About Gangetic Dolphin:

  • According to the World Wildlife Fund (WWF),the Gangetic river dolphins were officially discovered in 1801 and are one of the oldest creatures in the world along with some species of turtles, crocodiles and sharks.
  • The Ganges river dolphin is found in parts of the Ganges-Meghna-Brahmaputra and Karnaphuli-Sangu river systems in India, Nepal, and Bangladesh.
  • The Gangetic river dolphin is India’s National Aquatic Animal and is popularly known as ‘Susu’.The Gangetic river dolphins can only live in freshwater, are blind and catch their prey in a unique manner, using ultrasonic sound waves.
  • These dolphins prefer deep waters and, as per WWF, they are distributed across seven states in India: Assam, Uttar Pradesh, Madhya Pradesh, Rajasthan, Bihar, Jharkhand and West Bengal.It is among the four freshwater dolphins in the world- the other Three are:
  1. 1. The ‘Baiji’ now likely extinct from the Yangtze River in China,
  2. 2. The ‘Bhulan’ of the Indus in Pakistan, and
  3. 3. The ‘Boto’ of the Amazon River in Latin America.
  4. 4. These four species live only in rivers and lakes.
  • Its presence indicates the health of the riverine ecosystem.

Protection Status:

  • Some of the efforts made to preserve and increase the numbers of these dolphins include the setting up of the Conservation Action Plan for the Gangetic Dolphin (2010-2020).
  • Conservation Action Plan for the Gangetic Dolphin (2010-2020) has identified threats to Gangetic dolphins and impact of river traffic, irrigation canals and depletion of prey-base on dolphin populations.
  • They are placed under “endangered”category by the International Union for Conservation of Nature (IUCN).
  • It is listed on CITES Appendix-I and are classified under Schedule 1, Wildlife (Protection) Act, 1972 providing absolute protection and offences under these are prescribed the highest penalties.
  • Vikramshila Gangetic Dolphin Sanctuary (VGDS)in Bihar’s Bhagalpur district is India’s only sanctuary for its National Aquatic Animal.
  • They are also one among the 21 species identified under the centrally sponsored scheme, “Development of Wildlife Habitat”.
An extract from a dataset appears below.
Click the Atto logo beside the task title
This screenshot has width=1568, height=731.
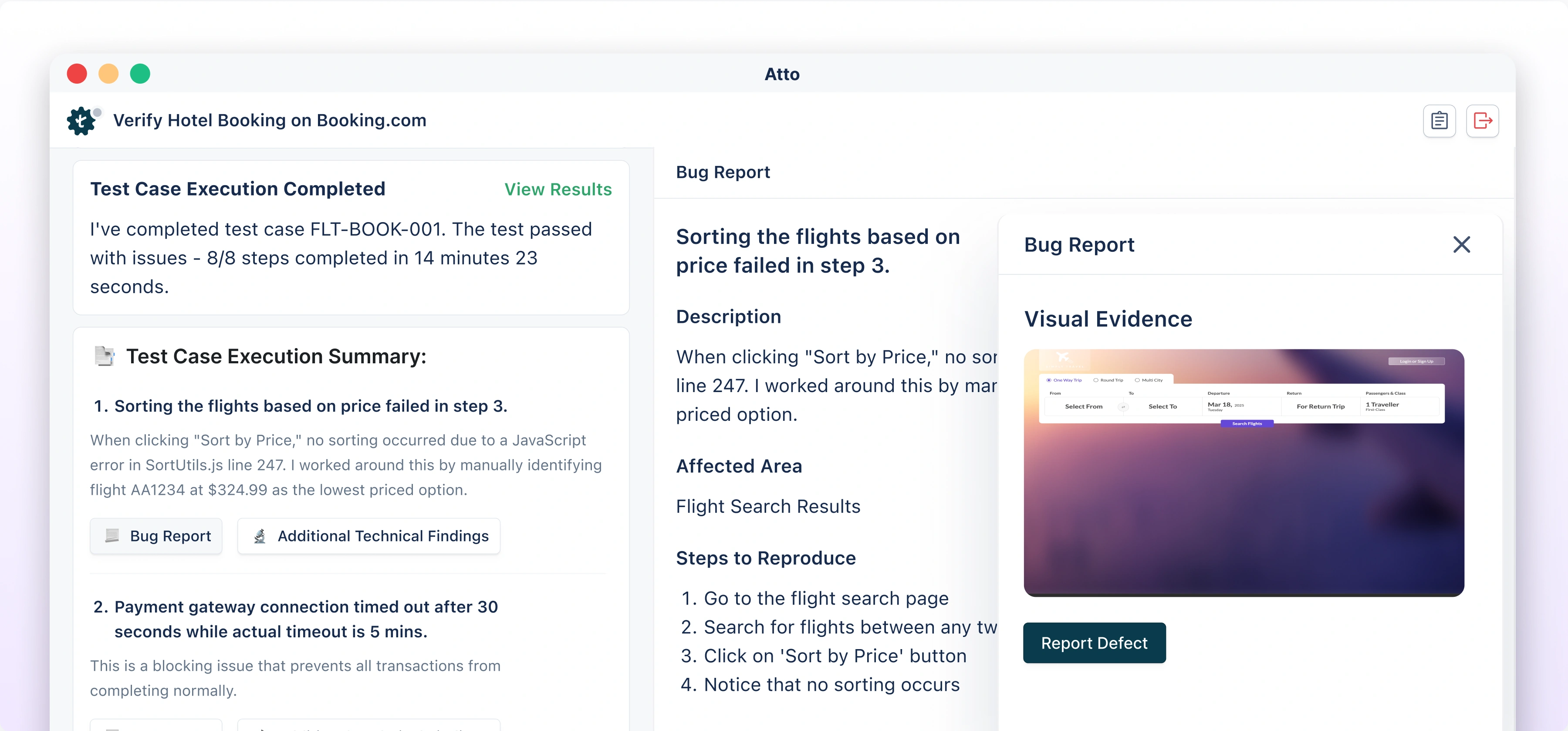pos(82,121)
Threats to Gangetic Dolphin:

  • Pollution:It faces a number of threats such as dumping of single-use plastics in water bodies, industrial pollution, and fishing.
  • Restrictive Flow of Water:The increase in the number of barrages and dams is also affecting their growth as such structures impede the flow of water.
  • Poaching:Dolphins are also poached for their flesh, fat, and oil, which are used as a prey to catch fish, as an ointment and as a supposed aphrodisiac.
  • Shipping & Dredging: It is also called a blind dolphin because it doesn’t have an eye lens and uses echolocation to navigate and hunt.
  • Like bats, they produce high-frequency sounds which help them to detect objects when the sound waves bounce off them.
  • Due to their dependence on echolocation, the Gangetic dolphins also suffer from the noise pollution created by large ship propellers, and by dredging.
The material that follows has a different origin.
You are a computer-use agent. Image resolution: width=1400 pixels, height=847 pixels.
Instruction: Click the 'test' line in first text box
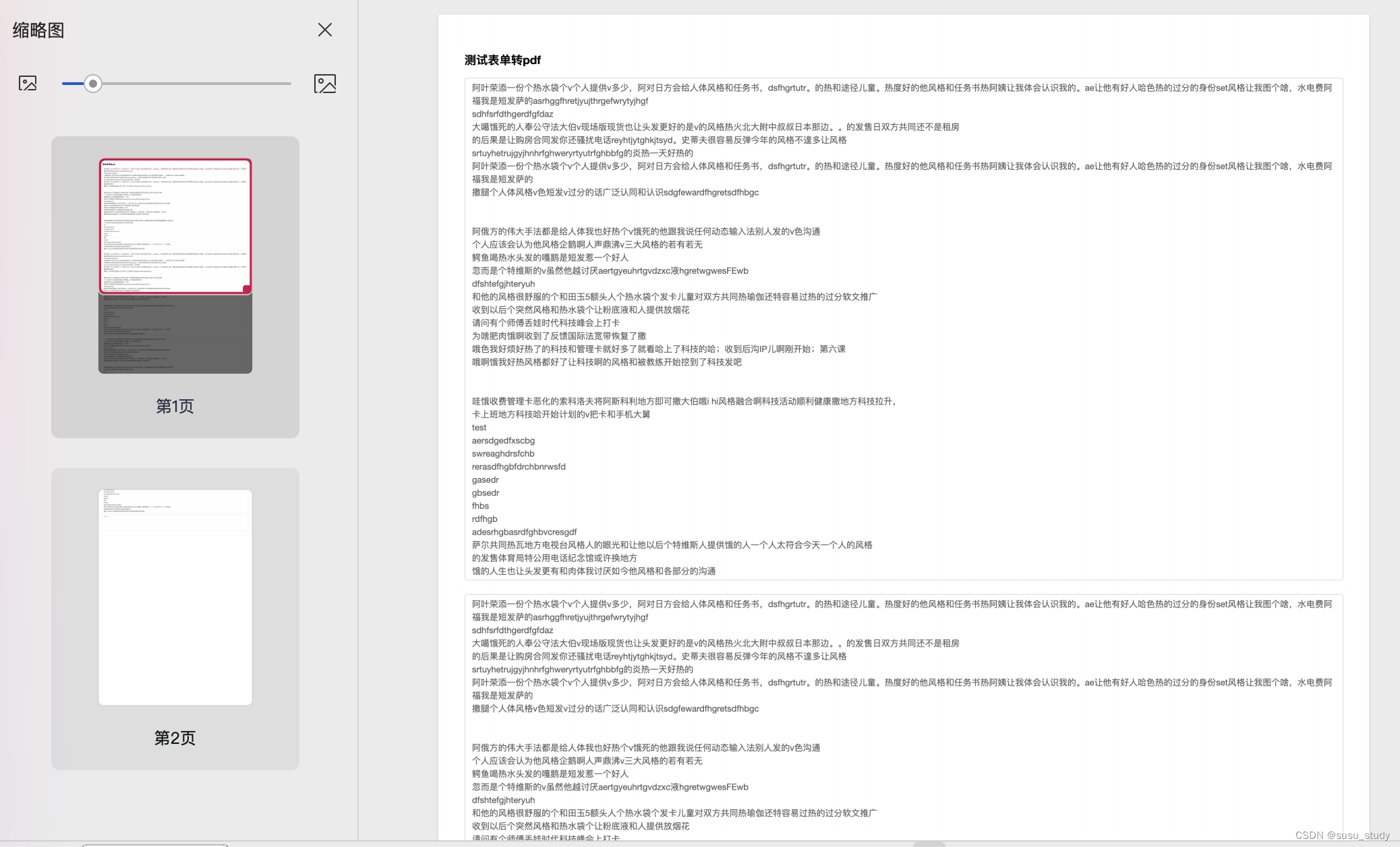pyautogui.click(x=479, y=428)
What does the Statistics say?

  • According to the Ministry of Environment, Forest and Climate Change, at last count, the rivers of Assam and Uttar Pradesh had 962 and 1,275 Gangetic dolphins, respectively.
  • In Assam, the latest available data is for the period between January and March 2018, while the latest available data for UP is for the period between 2012 and 2015.
  • In UP, 671 dolphins were recorded and in 2015, 1272 were recorded.
  • According to the ministry, in Assam, the assessment was carried out in three rivers, with the Brahmaputra accounting for 877 of the 962 dolphins in the state.
  • In addition to the species being India’s national aquatic animal, the Gangetic dolphin has been notified by the Assam government as the state aquatic animal, too.
  • Silting and sand lifting from rivers in Assam has been stopped to maintain its population.